X-LANCE / VoiceFlow-TTS

[ICASSP 2024] This is the official code for "VoiceFlow: Efficient Text-to-Speech with Rectified Flow Matching"
https://cantabile-kwok.github.io/VoiceFlow/
306 stars 21 forks source link

Reflow failure #17

Open NathanWalt opened 1 week ago

NathanWalt commented 1 week ago

I've been trying to reproduce your work, especially the rectified flow part. However, the reflow procedure always results in poorer synthesis quality (even for small sampling steps). I'm wondering if you could provide some of your hyperparameters used in the reflow procedure, like training epochs and ema decay rate?

cantabile-kwok commented 1 week ago

Hi, most of the hyperparameters are specified in configs/lj_16k_gt_dur_reflow.yaml. As for the EMA decay rate, it is hardcoded to 0.9999 and we did not change it. For the training epochs, according to my memory, we trained up to 400 epochs for LJspeech and 100 epochs for LibriTTS. But I don't think that is a necessary amount, and I cannot be sure how many epochs are the minimum to reach decent quality.

Can you specify which dataset are you using for not being able to rectify the flow?

NathanWalt commented 1 week ago

I'm also working on LJSpeech dataset, but I'm trying to implement the algorithm based on Grad-TTS's framework and data-preprocessing code, and I use the original frequency 22.05kHz . Unexpectedly the model collapsed after about 50 epochs of rectification. Did you keep generating multiple noise-mel pairs for each utterance for rectification?
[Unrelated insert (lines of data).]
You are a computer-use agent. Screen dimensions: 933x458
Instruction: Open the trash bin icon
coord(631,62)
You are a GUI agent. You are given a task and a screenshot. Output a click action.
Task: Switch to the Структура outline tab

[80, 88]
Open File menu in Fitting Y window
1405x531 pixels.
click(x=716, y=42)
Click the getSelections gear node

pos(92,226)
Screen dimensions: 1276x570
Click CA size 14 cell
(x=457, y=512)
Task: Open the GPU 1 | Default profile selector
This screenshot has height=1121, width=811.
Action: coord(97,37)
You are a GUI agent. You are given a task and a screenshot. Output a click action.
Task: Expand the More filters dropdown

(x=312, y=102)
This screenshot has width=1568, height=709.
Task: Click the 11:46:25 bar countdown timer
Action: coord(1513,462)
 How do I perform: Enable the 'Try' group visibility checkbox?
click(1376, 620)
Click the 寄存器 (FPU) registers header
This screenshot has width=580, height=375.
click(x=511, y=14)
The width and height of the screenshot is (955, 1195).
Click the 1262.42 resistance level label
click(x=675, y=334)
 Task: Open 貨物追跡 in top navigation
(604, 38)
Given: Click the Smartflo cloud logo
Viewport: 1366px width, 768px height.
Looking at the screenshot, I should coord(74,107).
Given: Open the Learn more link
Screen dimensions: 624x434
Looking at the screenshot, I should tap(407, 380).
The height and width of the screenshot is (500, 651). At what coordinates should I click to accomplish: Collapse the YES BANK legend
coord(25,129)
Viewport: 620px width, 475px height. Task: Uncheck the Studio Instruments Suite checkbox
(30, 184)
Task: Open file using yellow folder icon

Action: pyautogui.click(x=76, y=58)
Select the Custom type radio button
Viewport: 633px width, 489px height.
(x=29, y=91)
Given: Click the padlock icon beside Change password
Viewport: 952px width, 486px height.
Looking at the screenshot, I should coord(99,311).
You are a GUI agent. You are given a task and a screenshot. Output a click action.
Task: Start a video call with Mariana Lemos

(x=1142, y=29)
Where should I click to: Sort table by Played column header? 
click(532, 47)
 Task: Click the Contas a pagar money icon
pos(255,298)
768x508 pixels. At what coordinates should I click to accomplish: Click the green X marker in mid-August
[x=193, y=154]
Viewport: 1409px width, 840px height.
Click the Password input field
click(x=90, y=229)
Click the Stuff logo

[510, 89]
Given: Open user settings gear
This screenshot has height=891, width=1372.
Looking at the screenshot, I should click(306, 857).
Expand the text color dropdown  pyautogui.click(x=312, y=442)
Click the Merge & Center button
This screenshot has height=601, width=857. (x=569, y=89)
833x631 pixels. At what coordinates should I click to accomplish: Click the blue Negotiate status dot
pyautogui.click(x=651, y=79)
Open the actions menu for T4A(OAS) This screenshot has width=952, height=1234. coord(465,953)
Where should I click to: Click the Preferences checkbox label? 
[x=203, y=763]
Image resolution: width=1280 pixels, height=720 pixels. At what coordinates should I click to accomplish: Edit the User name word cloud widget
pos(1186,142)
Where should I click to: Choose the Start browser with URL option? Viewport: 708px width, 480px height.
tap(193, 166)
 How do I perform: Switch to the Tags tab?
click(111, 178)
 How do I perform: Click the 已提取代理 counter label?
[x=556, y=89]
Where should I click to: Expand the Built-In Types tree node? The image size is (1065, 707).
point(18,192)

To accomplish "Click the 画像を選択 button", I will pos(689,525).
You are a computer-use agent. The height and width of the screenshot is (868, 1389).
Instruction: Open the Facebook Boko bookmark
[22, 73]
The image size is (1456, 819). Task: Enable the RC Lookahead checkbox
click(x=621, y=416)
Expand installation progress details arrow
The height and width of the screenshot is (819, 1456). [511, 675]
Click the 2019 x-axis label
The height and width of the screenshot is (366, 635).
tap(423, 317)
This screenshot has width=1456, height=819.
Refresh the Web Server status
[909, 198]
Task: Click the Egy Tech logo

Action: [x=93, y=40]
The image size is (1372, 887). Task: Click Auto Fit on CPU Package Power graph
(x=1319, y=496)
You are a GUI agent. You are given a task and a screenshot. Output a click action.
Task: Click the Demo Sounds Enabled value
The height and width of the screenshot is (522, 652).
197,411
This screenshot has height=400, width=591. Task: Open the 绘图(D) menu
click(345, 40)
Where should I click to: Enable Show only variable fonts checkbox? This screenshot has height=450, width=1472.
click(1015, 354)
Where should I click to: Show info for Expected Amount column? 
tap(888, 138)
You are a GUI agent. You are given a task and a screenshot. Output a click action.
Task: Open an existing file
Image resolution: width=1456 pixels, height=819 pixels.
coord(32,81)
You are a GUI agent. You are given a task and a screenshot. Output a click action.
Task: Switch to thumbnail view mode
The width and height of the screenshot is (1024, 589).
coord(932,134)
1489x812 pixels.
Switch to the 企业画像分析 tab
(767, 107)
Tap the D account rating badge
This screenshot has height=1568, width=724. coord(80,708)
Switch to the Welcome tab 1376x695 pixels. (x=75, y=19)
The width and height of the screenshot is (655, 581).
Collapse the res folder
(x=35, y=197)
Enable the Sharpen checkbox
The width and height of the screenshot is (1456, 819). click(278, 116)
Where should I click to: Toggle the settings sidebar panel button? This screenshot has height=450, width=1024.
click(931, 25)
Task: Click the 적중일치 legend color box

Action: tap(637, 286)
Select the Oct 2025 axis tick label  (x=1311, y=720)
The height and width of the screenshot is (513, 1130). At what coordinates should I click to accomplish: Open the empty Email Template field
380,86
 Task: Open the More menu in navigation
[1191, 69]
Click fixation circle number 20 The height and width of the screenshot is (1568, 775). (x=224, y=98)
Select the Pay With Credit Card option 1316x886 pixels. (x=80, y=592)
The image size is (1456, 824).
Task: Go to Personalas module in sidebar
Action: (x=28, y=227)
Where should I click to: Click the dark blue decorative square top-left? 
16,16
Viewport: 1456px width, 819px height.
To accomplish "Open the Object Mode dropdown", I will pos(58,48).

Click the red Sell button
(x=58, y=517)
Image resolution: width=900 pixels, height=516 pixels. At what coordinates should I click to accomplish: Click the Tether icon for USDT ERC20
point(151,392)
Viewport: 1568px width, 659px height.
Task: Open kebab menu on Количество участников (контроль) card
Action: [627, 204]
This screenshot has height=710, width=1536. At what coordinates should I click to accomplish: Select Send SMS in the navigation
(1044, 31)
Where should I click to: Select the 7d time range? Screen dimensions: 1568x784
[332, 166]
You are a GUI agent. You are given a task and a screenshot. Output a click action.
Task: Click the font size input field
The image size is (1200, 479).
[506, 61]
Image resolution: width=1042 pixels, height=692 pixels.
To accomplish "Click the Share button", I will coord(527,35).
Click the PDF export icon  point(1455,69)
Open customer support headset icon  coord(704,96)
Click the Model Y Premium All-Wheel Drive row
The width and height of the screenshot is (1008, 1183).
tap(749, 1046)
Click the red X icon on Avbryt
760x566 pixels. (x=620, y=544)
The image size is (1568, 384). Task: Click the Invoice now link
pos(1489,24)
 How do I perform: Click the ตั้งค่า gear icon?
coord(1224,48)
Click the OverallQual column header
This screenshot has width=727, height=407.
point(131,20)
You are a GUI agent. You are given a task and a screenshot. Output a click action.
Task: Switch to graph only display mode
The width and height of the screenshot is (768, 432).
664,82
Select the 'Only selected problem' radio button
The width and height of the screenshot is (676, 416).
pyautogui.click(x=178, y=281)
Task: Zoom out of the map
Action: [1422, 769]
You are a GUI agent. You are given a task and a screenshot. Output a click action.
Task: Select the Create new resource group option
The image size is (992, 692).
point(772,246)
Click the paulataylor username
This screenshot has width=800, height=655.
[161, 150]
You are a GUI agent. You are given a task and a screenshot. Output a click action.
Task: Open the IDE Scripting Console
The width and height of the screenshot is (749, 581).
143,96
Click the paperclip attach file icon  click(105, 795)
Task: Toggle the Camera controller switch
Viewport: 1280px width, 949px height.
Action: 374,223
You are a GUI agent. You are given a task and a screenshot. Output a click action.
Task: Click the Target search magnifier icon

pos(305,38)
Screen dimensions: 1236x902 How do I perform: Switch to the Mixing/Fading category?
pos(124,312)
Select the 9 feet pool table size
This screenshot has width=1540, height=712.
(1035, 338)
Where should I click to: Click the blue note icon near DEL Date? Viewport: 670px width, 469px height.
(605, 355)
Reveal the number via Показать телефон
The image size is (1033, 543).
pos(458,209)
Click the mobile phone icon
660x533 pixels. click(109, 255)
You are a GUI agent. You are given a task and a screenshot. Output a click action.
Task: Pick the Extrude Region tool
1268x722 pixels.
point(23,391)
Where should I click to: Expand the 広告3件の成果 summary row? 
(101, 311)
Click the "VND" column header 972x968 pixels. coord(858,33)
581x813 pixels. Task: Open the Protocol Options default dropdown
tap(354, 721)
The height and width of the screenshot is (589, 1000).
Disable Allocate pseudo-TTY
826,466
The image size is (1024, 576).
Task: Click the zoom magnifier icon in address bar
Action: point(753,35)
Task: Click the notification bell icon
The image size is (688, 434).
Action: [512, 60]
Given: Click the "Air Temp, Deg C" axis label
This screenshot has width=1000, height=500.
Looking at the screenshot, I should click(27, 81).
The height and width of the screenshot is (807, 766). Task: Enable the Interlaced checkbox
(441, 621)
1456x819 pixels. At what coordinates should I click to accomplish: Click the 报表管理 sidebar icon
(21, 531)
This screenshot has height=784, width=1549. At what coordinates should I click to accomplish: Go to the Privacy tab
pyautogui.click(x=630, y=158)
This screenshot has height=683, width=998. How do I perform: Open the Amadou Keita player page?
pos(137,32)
cantabile-kwok commented 1 week ago

This sounds weird to me as I never experienced such problems before.

Did you keep generating multiple noise-mel pairs for each utterance for rectification?

No, I just generated a new dataset which was equally sized, 1 generated utterance for each sentence. Those generated samples are kept still (as if it were an off-the-shelf dataset). No re-generation was performed.